# Task item
Repeat the stretch of entries below from the line with "The width and height of the screenshot is (1280, 720)." through the line with "The width and height of the screenshot is (1568, 780).". Include both ends and add nothing.

# The data
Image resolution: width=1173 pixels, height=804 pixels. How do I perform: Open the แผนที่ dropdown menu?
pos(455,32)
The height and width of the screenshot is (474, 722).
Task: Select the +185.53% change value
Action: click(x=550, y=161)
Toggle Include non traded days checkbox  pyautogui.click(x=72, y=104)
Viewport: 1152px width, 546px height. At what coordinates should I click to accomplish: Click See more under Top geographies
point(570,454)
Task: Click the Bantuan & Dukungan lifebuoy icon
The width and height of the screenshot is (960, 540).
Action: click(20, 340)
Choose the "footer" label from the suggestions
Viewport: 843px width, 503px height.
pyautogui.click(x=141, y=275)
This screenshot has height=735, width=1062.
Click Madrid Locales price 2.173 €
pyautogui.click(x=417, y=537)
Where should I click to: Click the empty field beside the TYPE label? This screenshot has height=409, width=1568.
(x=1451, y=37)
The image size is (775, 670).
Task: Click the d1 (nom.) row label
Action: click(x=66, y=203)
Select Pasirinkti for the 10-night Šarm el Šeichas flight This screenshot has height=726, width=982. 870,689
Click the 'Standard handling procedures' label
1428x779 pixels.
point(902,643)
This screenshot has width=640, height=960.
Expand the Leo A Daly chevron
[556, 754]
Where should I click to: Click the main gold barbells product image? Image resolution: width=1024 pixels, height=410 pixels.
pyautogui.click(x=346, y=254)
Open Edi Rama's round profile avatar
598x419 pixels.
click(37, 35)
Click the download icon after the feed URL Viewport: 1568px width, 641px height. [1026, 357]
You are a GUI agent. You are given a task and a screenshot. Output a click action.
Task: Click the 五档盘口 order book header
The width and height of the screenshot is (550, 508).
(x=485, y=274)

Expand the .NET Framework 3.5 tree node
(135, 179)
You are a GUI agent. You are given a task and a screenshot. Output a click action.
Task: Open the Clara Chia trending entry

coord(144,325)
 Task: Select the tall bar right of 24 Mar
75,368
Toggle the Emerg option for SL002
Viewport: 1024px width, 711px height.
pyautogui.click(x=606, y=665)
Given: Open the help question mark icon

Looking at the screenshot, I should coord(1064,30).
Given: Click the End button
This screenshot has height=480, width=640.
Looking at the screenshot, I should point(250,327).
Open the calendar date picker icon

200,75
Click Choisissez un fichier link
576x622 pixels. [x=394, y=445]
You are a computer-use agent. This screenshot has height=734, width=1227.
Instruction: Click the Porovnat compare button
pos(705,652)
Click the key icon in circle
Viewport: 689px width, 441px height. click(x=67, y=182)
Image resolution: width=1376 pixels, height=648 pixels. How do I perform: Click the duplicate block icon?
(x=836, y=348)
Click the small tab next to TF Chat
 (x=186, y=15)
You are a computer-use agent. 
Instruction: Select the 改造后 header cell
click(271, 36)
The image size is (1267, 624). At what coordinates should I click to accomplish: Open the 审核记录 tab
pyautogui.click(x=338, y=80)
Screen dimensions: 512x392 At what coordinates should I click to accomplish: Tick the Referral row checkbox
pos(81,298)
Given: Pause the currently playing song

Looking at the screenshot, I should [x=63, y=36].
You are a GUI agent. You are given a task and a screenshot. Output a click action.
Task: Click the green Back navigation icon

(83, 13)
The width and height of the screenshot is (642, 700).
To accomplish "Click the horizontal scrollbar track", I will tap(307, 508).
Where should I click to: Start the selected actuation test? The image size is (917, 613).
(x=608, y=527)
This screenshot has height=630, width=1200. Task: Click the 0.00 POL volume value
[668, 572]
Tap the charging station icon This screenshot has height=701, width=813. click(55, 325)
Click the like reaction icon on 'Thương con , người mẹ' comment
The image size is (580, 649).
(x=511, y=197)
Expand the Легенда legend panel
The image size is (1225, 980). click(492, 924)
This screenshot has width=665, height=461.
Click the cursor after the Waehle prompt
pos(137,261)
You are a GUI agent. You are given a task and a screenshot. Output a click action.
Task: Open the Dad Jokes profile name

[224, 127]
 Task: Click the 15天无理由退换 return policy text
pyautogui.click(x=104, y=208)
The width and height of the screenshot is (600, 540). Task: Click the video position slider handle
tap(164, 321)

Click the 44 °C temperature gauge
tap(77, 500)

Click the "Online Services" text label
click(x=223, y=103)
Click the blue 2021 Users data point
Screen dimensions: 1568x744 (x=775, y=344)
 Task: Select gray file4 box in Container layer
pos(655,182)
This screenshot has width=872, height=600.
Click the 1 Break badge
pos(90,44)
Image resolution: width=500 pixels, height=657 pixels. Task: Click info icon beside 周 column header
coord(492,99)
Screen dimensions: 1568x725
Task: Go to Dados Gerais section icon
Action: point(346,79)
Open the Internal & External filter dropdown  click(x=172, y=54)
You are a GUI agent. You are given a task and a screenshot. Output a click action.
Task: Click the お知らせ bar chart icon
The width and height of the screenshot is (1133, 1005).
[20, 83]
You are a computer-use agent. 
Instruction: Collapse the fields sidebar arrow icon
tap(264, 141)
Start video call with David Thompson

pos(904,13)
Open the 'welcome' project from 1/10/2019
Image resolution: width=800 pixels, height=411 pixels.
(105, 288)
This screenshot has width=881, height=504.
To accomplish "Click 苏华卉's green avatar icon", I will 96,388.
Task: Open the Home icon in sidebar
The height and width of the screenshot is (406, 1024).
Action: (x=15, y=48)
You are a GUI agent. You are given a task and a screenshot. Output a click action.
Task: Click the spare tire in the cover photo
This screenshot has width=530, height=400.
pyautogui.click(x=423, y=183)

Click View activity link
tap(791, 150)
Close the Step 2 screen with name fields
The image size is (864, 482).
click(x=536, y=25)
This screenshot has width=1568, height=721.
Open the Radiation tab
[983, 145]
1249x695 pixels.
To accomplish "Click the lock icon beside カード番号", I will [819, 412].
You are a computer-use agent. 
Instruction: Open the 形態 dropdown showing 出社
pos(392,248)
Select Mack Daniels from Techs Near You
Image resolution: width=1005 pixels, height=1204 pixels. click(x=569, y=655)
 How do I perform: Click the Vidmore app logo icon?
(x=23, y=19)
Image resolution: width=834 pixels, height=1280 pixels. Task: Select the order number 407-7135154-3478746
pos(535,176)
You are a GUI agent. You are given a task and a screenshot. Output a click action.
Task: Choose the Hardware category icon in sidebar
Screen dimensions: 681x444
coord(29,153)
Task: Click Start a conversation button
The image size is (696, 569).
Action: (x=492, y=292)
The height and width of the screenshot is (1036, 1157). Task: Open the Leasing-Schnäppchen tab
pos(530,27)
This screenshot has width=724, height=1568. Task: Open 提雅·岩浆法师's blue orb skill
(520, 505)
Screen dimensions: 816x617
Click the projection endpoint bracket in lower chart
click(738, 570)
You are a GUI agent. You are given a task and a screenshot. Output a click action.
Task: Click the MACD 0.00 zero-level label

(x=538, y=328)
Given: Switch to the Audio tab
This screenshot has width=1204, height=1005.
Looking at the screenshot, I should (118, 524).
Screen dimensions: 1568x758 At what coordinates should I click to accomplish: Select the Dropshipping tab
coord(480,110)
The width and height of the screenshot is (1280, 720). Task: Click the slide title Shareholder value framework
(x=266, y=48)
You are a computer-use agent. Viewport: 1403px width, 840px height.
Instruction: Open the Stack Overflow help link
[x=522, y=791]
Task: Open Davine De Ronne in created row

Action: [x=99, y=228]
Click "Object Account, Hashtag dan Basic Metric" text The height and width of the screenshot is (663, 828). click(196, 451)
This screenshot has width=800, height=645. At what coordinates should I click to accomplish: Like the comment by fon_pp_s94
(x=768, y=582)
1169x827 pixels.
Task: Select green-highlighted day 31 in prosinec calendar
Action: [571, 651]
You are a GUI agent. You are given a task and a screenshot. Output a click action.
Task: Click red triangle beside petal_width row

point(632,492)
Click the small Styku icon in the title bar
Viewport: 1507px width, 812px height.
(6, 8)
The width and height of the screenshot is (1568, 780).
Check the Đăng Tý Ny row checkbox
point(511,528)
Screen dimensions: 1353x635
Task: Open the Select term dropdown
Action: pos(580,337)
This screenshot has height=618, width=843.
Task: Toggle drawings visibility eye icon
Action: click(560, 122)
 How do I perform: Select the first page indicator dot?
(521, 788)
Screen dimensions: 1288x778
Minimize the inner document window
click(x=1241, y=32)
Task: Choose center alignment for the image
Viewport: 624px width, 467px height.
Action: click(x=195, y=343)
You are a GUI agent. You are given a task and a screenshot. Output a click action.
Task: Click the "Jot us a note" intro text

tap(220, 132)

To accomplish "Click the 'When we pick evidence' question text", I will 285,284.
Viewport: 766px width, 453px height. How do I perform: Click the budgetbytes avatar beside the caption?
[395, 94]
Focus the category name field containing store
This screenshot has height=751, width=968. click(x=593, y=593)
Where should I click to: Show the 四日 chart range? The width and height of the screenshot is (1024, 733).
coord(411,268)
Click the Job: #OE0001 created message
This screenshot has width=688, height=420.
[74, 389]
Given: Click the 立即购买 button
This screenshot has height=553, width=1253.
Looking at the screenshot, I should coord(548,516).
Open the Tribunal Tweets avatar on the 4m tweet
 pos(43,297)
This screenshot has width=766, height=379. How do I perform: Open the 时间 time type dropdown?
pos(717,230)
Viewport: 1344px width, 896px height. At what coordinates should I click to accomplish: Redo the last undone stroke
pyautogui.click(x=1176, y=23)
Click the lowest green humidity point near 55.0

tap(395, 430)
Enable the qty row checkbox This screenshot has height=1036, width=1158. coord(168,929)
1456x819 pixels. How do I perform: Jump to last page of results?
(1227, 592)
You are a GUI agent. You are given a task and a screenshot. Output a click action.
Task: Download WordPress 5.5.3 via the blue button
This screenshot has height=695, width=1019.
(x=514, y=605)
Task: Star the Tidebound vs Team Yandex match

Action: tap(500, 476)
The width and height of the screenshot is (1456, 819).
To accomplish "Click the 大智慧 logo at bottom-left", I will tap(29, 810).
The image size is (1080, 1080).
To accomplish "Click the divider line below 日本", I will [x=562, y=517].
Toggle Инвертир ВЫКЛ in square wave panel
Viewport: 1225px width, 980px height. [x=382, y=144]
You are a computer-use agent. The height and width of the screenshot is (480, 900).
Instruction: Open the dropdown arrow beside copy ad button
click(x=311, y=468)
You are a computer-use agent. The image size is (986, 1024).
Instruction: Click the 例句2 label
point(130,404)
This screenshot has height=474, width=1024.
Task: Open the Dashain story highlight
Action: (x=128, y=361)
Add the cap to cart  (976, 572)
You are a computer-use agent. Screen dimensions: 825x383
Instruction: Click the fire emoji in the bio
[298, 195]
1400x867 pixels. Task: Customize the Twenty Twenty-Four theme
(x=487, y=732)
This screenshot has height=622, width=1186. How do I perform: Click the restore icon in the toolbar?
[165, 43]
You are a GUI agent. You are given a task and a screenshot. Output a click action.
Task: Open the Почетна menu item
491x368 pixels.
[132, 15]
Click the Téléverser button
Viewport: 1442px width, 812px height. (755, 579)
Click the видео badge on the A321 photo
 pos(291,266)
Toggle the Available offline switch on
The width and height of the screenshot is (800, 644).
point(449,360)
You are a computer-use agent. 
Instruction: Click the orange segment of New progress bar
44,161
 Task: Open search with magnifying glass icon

# Answer section
The width and height of the screenshot is (1280, 720). Task: Click the slide title Shareholder value framework
(x=266, y=48)
You are a computer-use agent. Viewport: 1403px width, 840px height.
Instruction: Open the Stack Overflow help link
[x=522, y=791]
Task: Open Davine De Ronne in created row

Action: [x=99, y=228]
Click "Object Account, Hashtag dan Basic Metric" text The height and width of the screenshot is (663, 828). click(196, 451)
This screenshot has width=800, height=645. At what coordinates should I click to accomplish: Like the comment by fon_pp_s94
(x=768, y=582)
1169x827 pixels.
Task: Select green-highlighted day 31 in prosinec calendar
Action: [571, 651]
You are a GUI agent. You are given a task and a screenshot. Output a click action.
Task: Click red triangle beside petal_width row

point(632,492)
Click the small Styku icon in the title bar
Viewport: 1507px width, 812px height.
(6, 8)
The width and height of the screenshot is (1568, 780).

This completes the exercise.